Instructions for the task: Reproduce the entries below word for word, from their first line through the line containing "coord(431,394)", and leave the pictures out.

Extracted material:
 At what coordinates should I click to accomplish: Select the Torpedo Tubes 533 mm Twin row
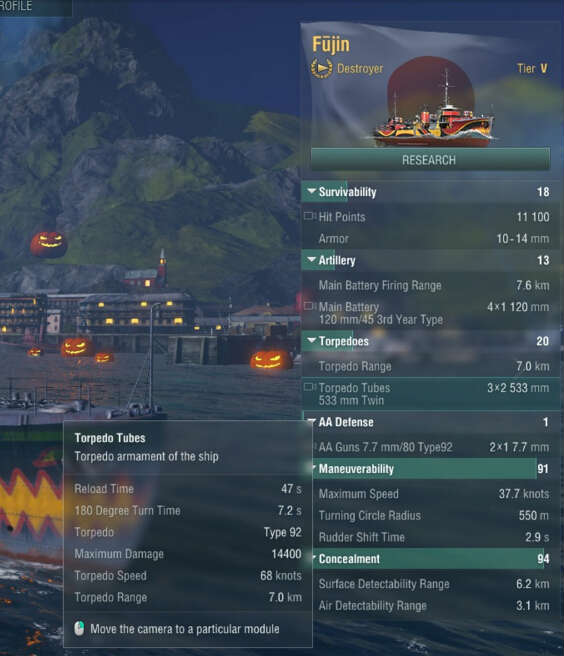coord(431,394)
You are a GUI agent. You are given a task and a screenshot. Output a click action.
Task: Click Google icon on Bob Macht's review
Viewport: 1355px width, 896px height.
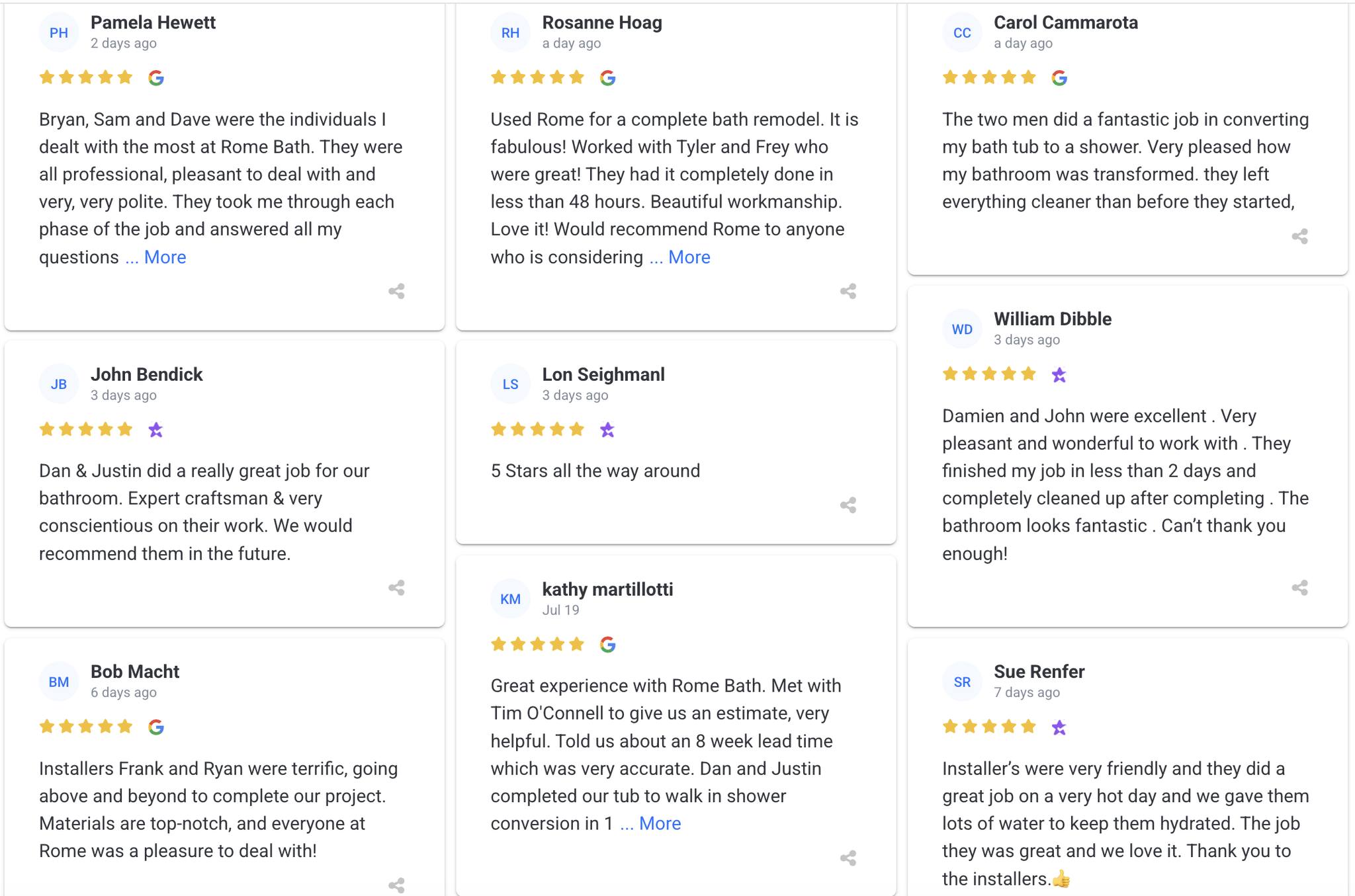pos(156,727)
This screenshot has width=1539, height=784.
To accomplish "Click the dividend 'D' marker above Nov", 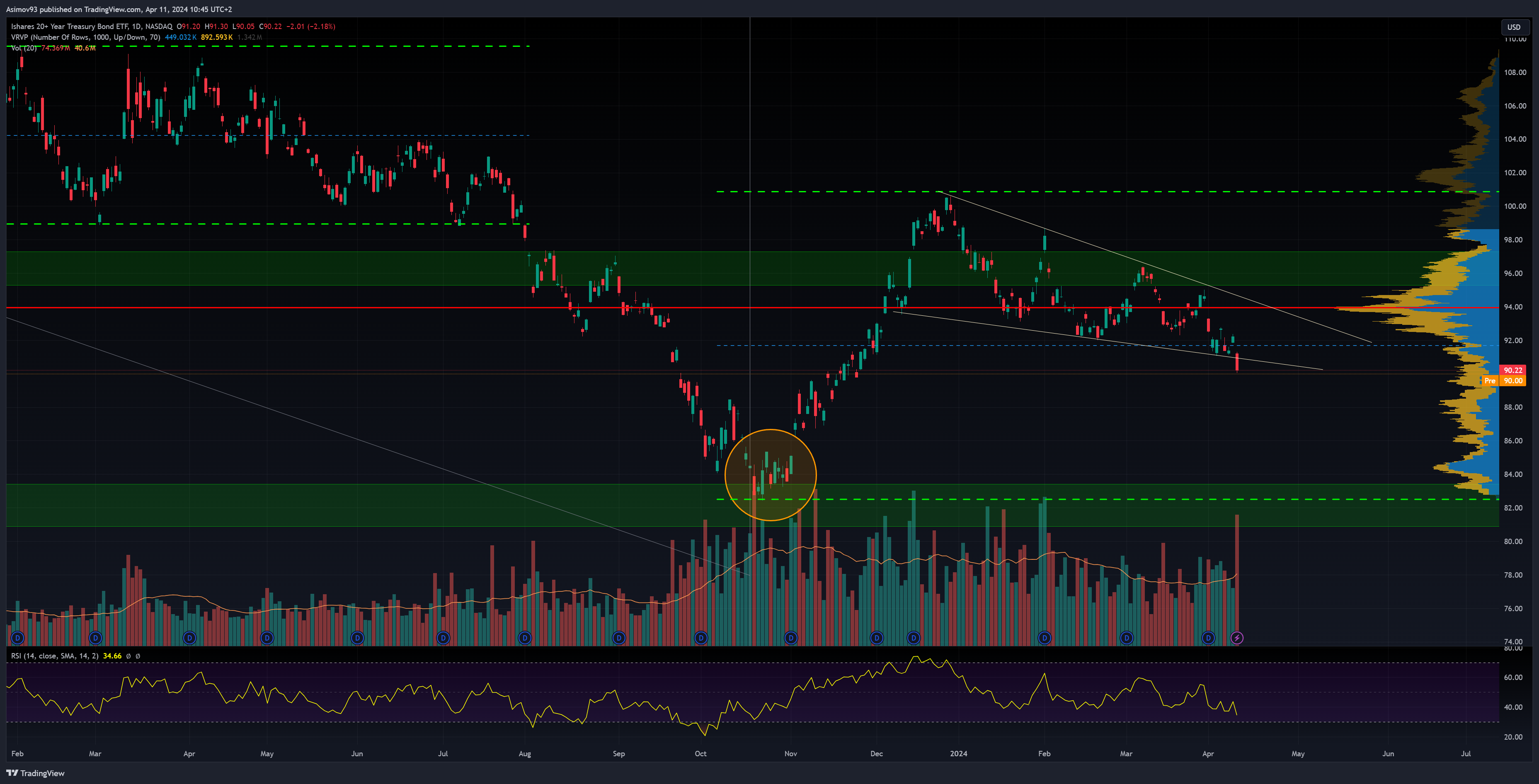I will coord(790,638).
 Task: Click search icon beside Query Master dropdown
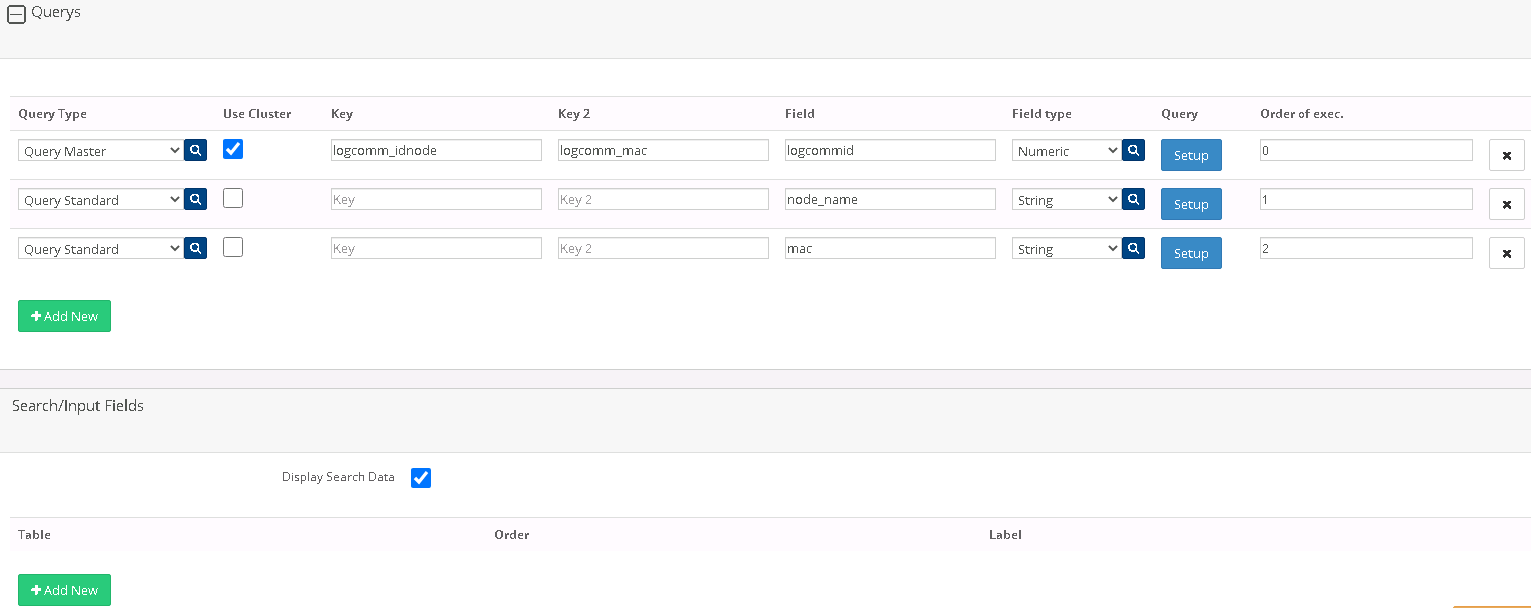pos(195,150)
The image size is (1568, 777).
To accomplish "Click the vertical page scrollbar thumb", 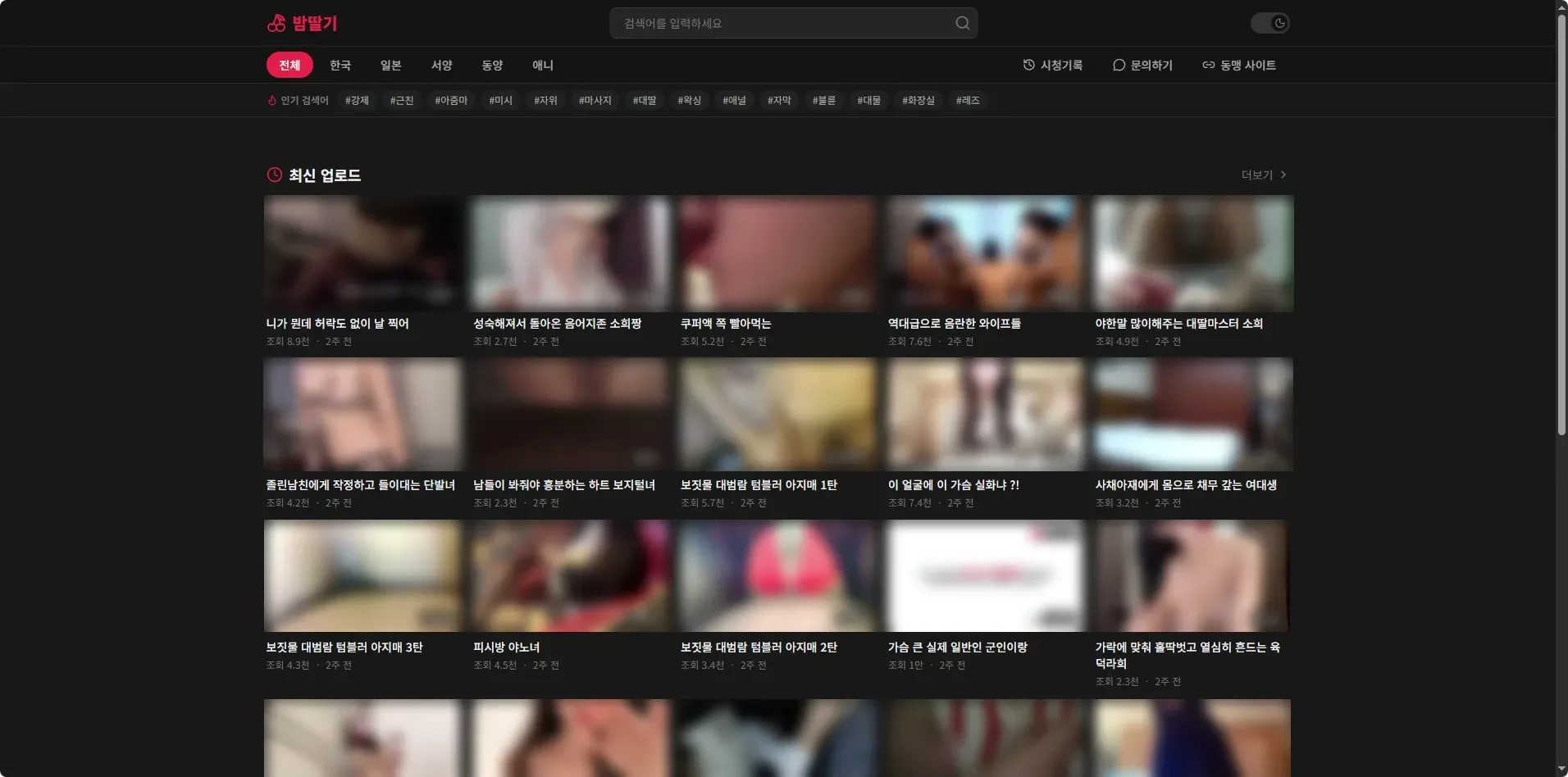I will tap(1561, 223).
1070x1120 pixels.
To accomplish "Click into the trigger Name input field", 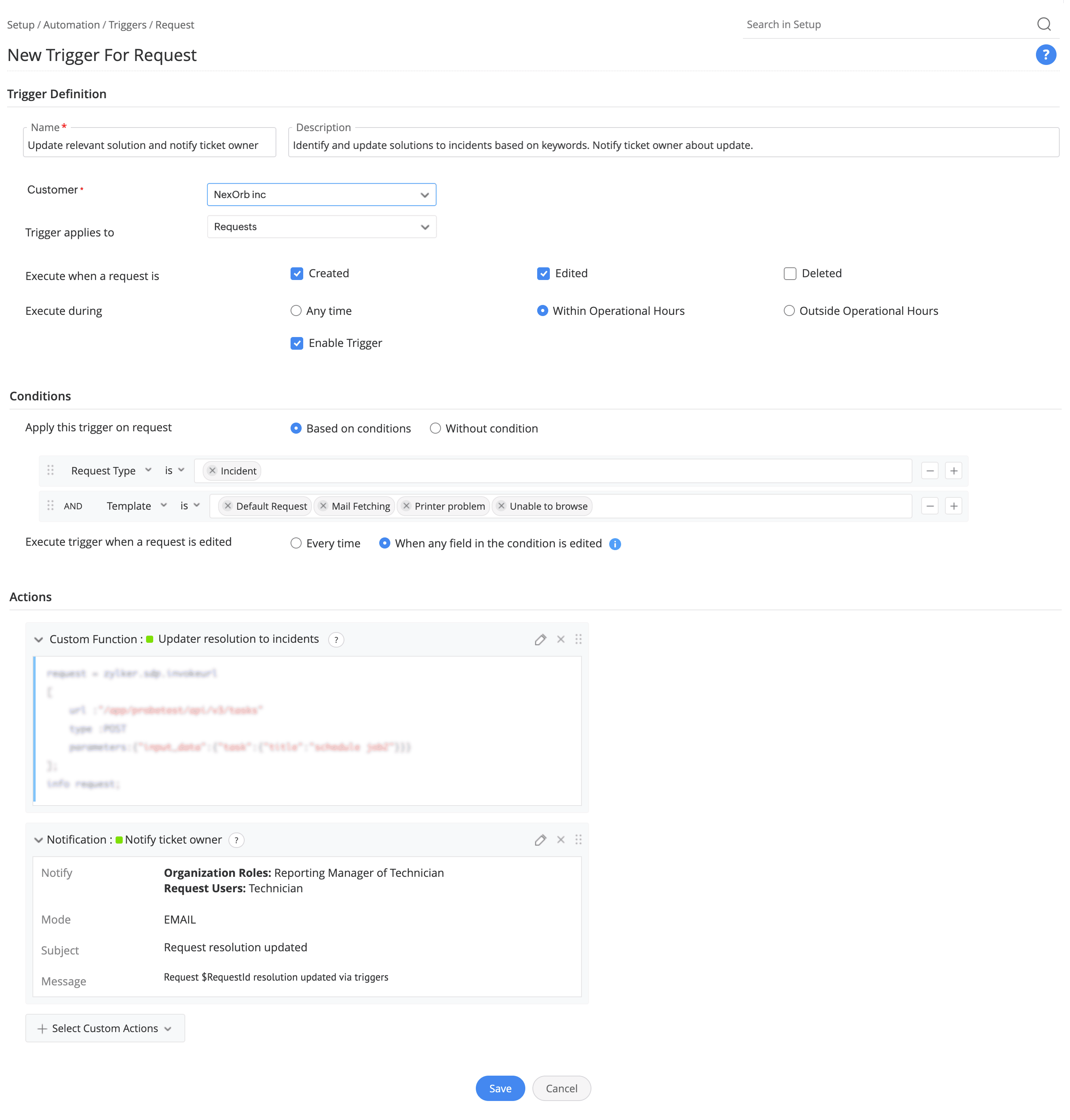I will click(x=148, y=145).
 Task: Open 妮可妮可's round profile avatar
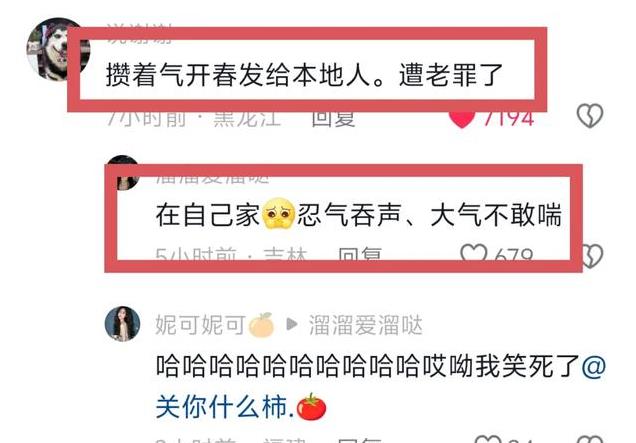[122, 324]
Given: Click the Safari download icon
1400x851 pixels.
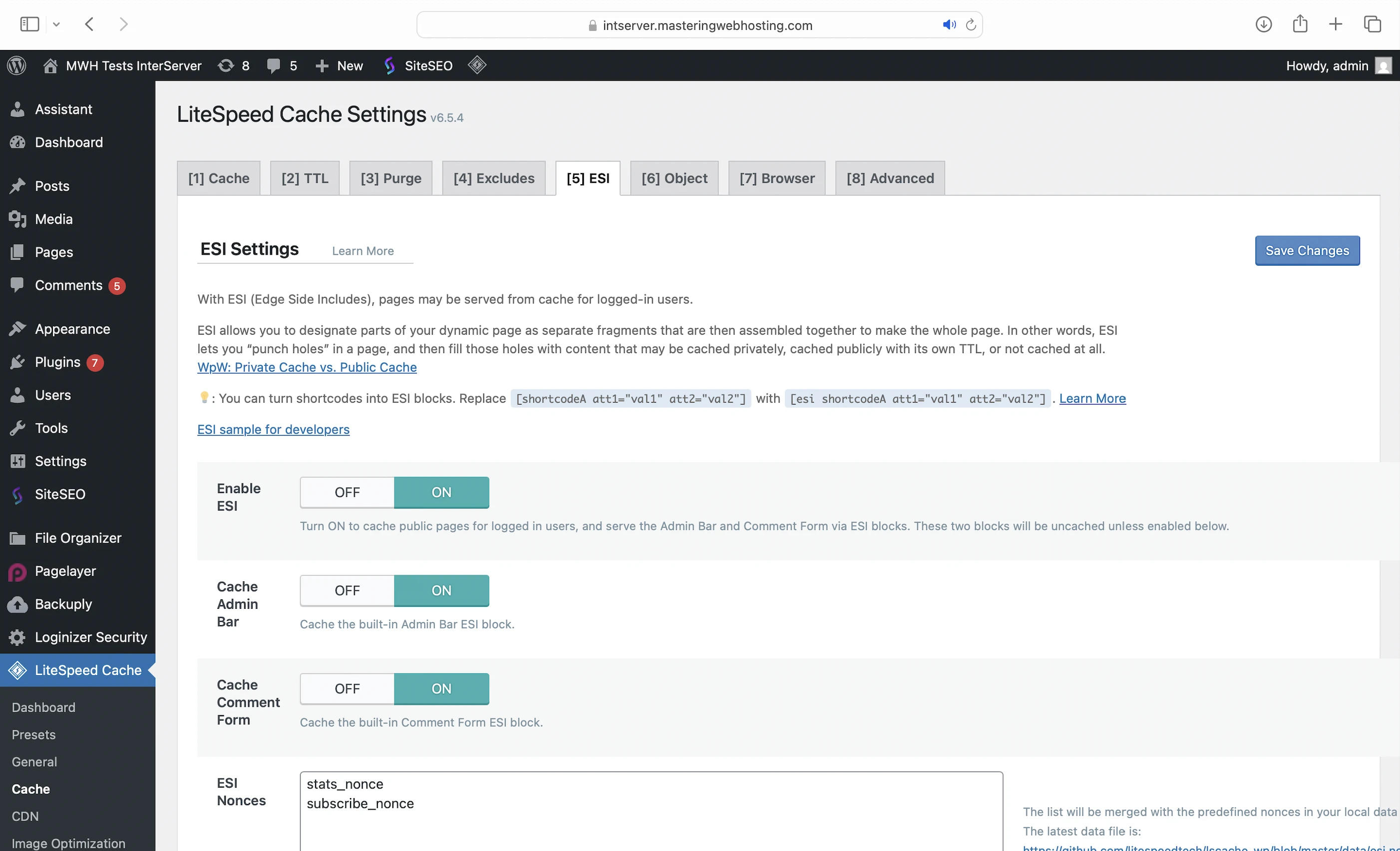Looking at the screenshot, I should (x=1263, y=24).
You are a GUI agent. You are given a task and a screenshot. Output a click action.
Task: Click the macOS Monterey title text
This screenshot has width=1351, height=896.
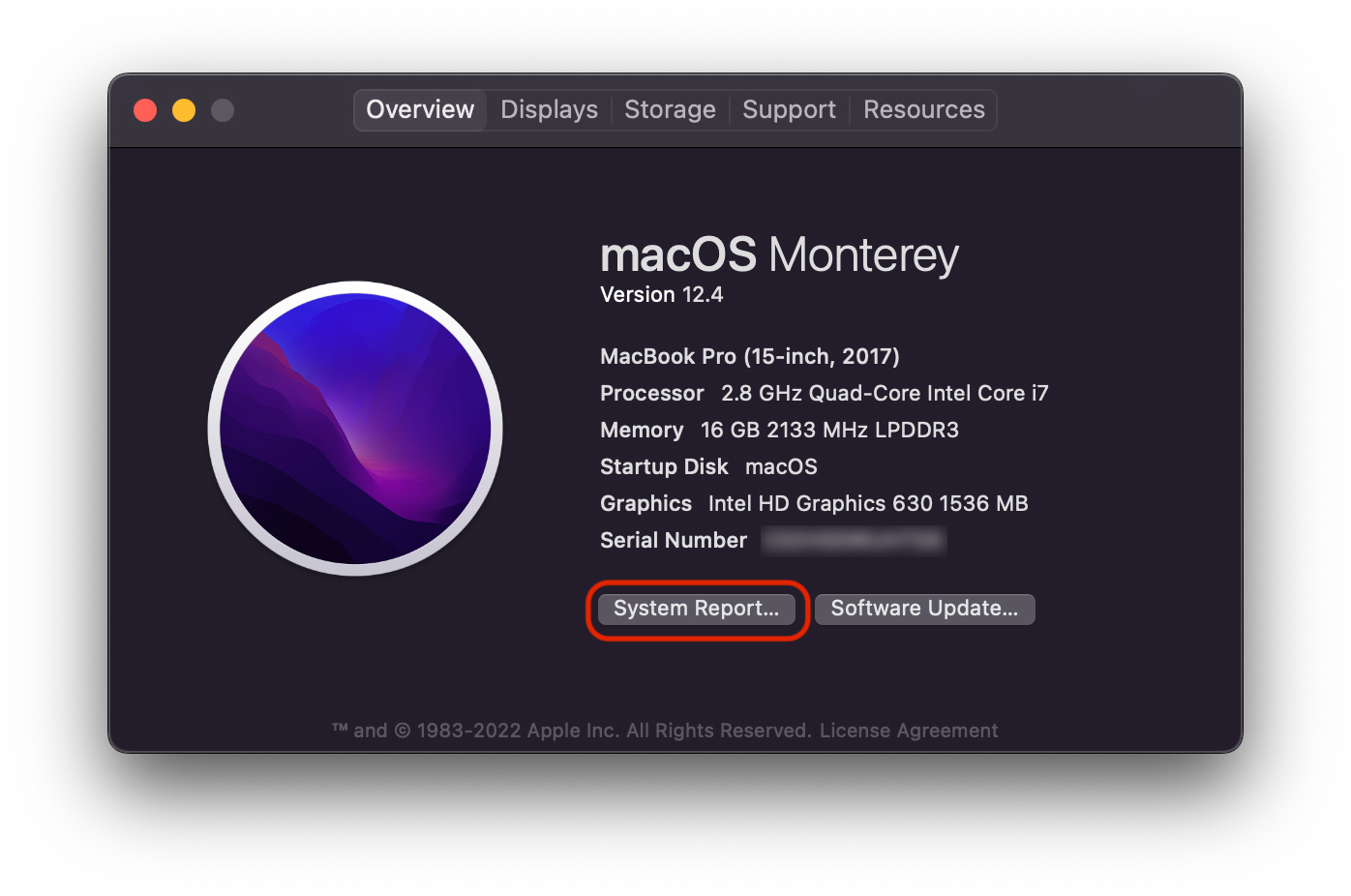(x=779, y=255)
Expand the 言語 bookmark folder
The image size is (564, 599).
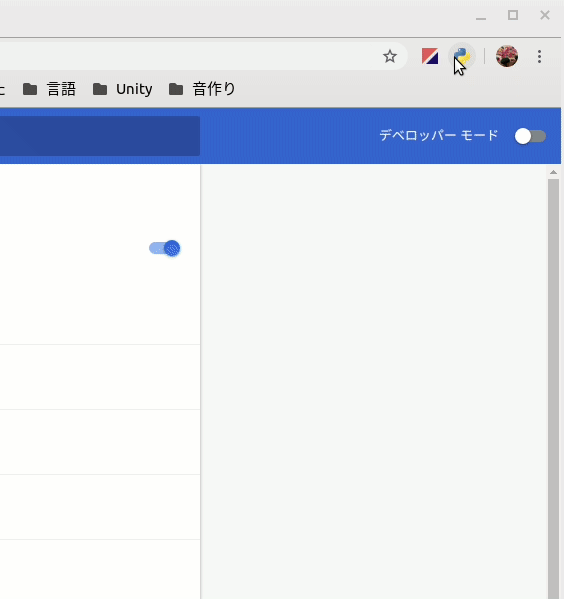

In response:
 At what coordinates should I click to accomplish: Select the Torpedo Tubes 533 mm Twin row
coord(431,394)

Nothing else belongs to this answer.